=== Required action A ===
In the meditation text below, condense the paragraph beginning "It's very important not to berate yourself" into a single shorter sentence that keeps its main facts.
=== Required action B ===
Write the next part of the meditation text below, picking up after its final sentence.

=== Text provided ===
[Start of section]
It’s very important not to berate yourself when your mind wanders (because it’s inevitable) or if you catch yourself controlling your breath. Simply thank your subconscious for the thought and return to your breath.
If I keep having the same thought, I try to visualise taking the thought, putting in a cardboard box then putting the cardboard box onto a cloud and watching it float away.
It is best to softly bring yourself back to your practice as soon as you notice you’re wavering.
Don’t get down on yourself and start thinking, “I can’t do this. This is never going to work for me.” Just brush it off and return to your meditation because you CAN do this. You can. You just aren’t used to it.
Embracing negative thoughts do nothing to help your practice and waste your time. Be compassionate with yourself.
Related: Personal Development and Growth; 8 Simple Ways To Always Be At Your Best
When Your Mind Wanders, You’re Actually Making Progress
Meditation is a skill. And like most skills, it requires practice.
[End of section]
=== Dataset extract ===
[Start of section]
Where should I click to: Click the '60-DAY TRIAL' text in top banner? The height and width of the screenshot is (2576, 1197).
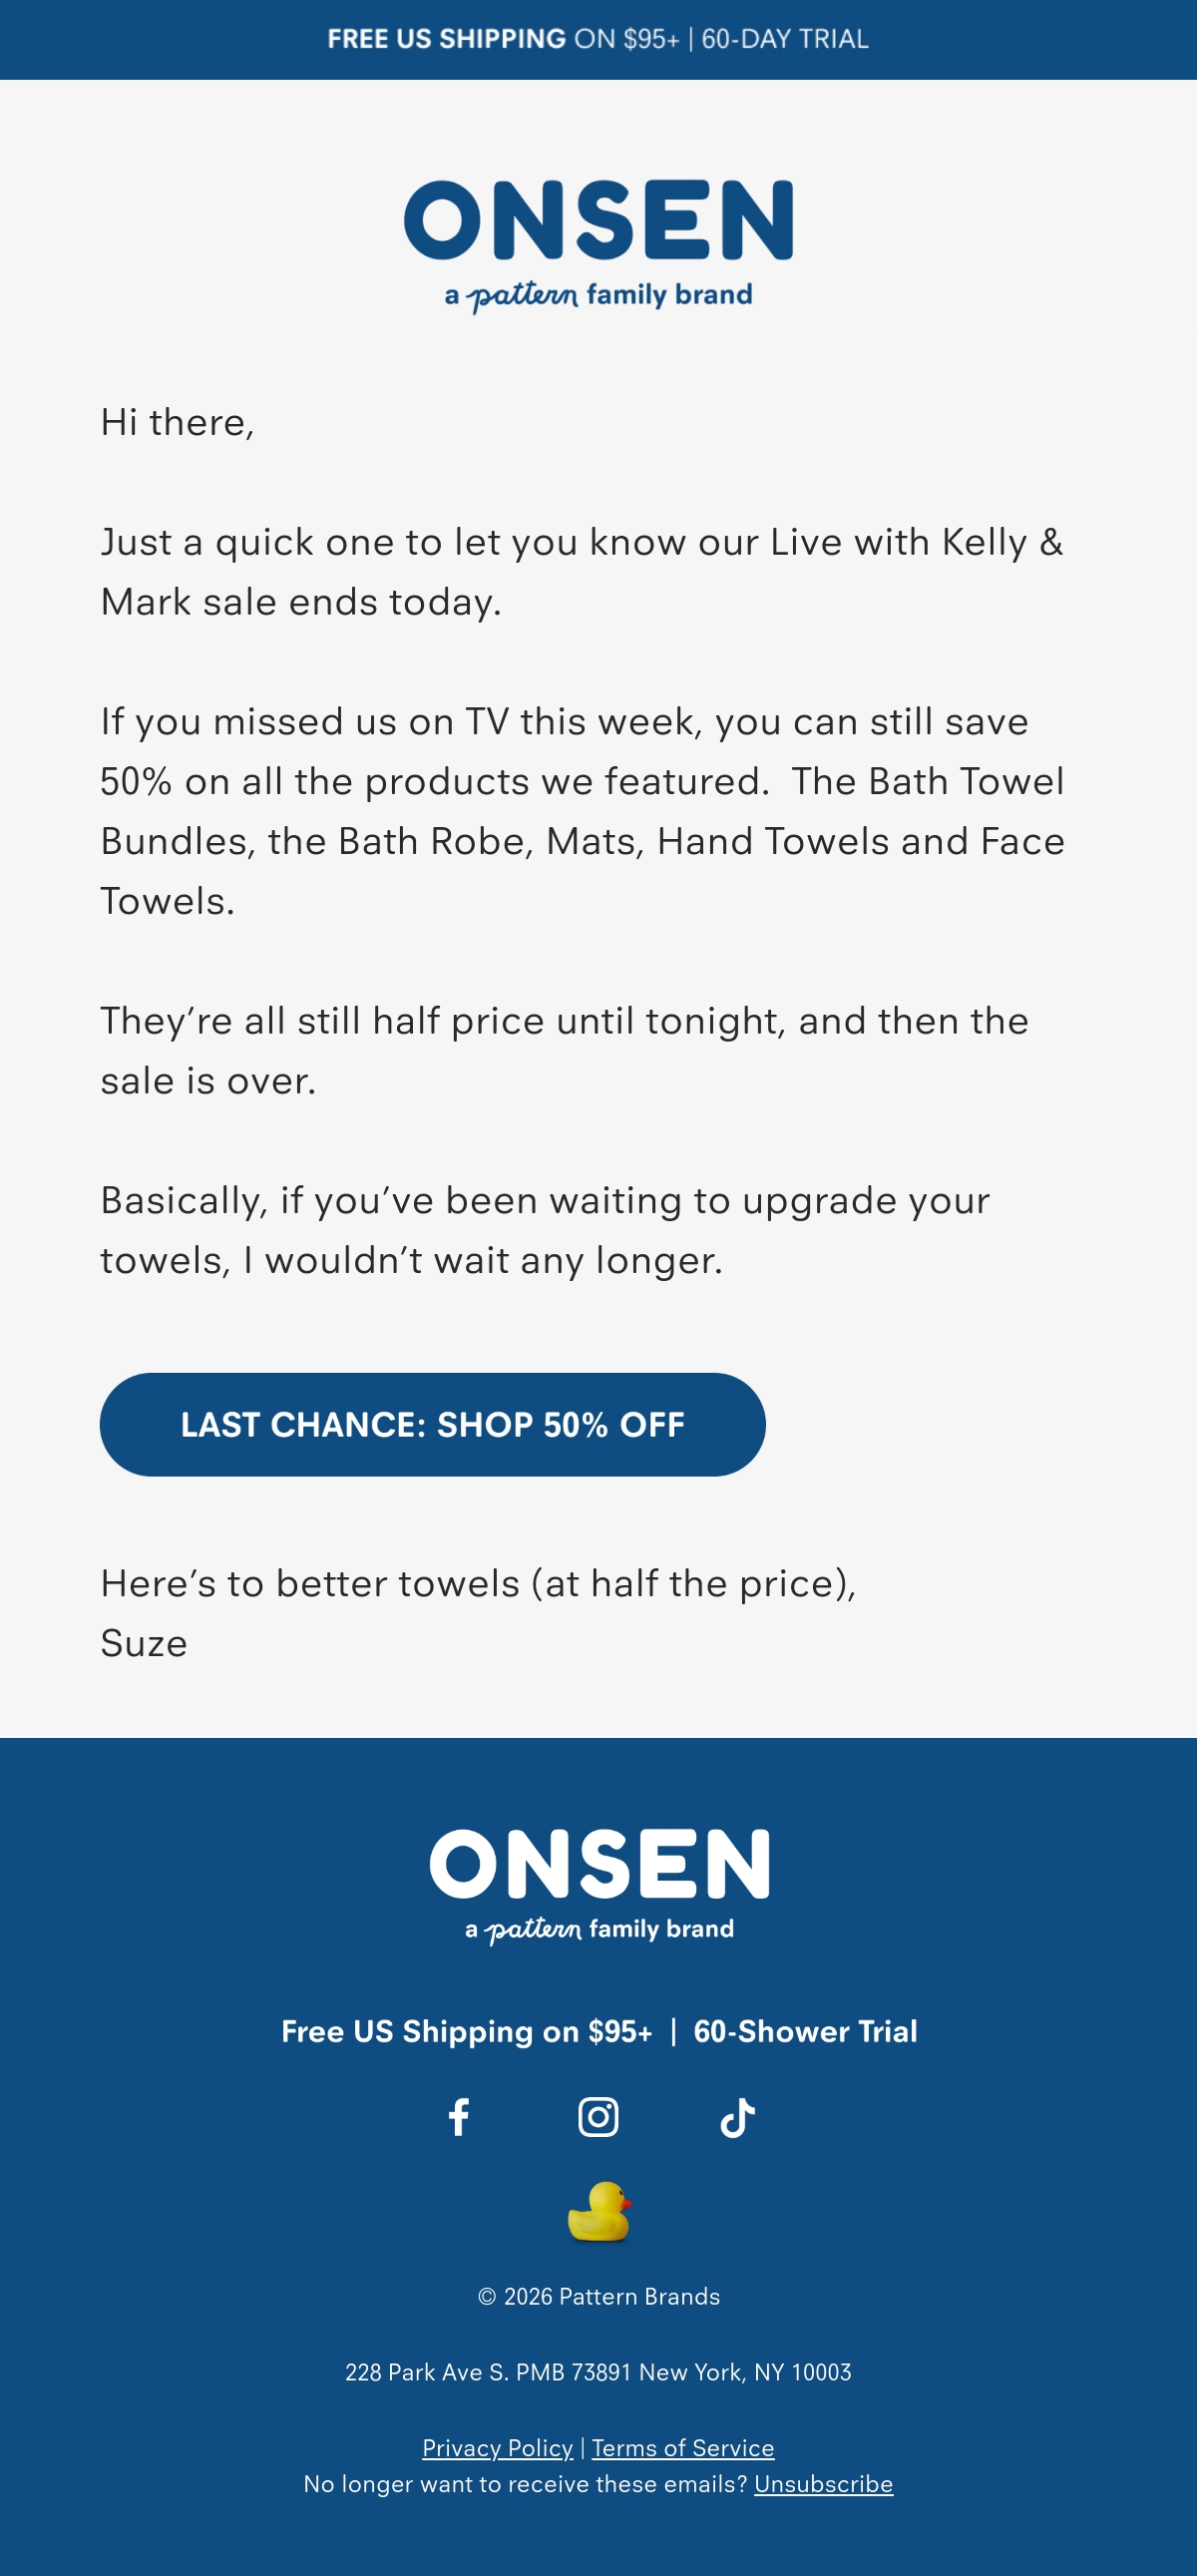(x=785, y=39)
[End of section]
[Start of section]
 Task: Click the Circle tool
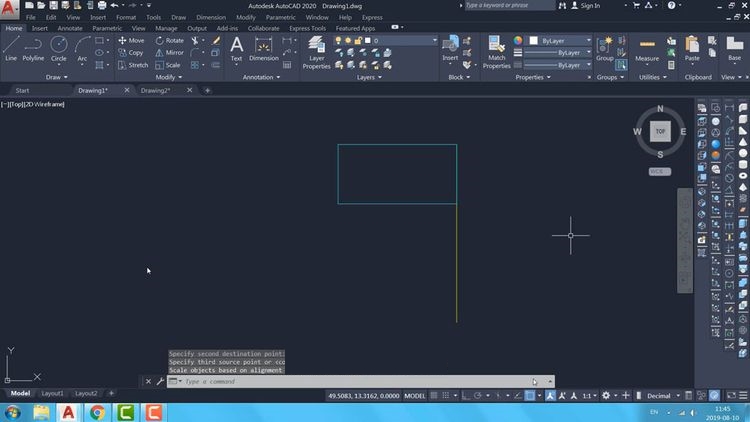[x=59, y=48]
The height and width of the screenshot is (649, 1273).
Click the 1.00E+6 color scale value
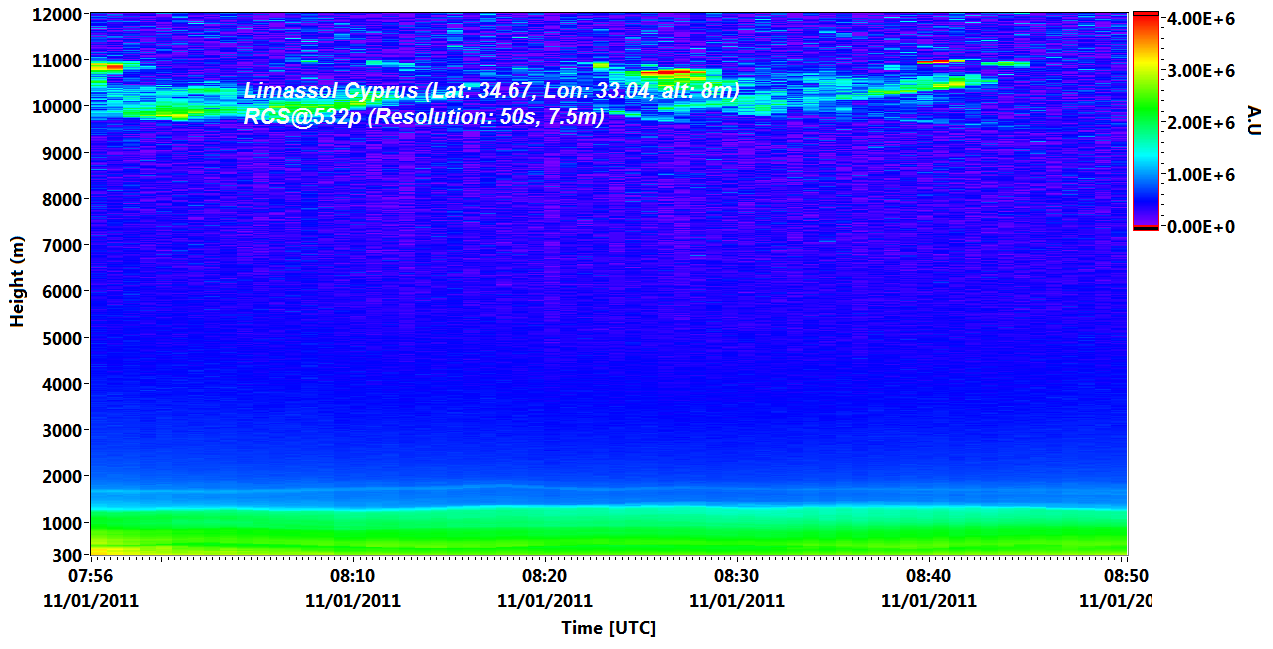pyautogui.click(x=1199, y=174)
[End of section]
=== Expected output A ===
When your mind inevitably wanders or you notice yourself controlling your breath, don't criticize yourself; thank your subconscious for the thought and return to your breath.

=== Expected output B ===
When you learn how to meditate, your mind will likely wander more in the beginning. However, you shouldn’t give up.
It will get better and easier.
You will realize fewer mistakes over time and you will learn to recover from them more quickly. Sure, you will still have challenges and even slumps from time to time but you will also have more successes and it will make a huge impact on your mental health.
How To Meditate; Enjoy Your Practice
Even though meditation may be tough at times, daily meditation can greatly enhance your life by completely transforming the quality of life you have. I speak from experience. Many years ago, I went from someone who existed on automatic negative thinking then I discovered meditation, self compassion and therapy and my life completely changed.
These techniques were so impactful, I went back to school to become an art therapist and transformative life coach so I could share these impactful techniques with you.
Don’t rate yourself and expect to progress or improve to a particular degree or within a particular time frame.
This is a quote I keep front and centre when I try something I’m not used to, and it might help you as you learn how to meditate:
“I know and trust that this will all work out for me, no matter what”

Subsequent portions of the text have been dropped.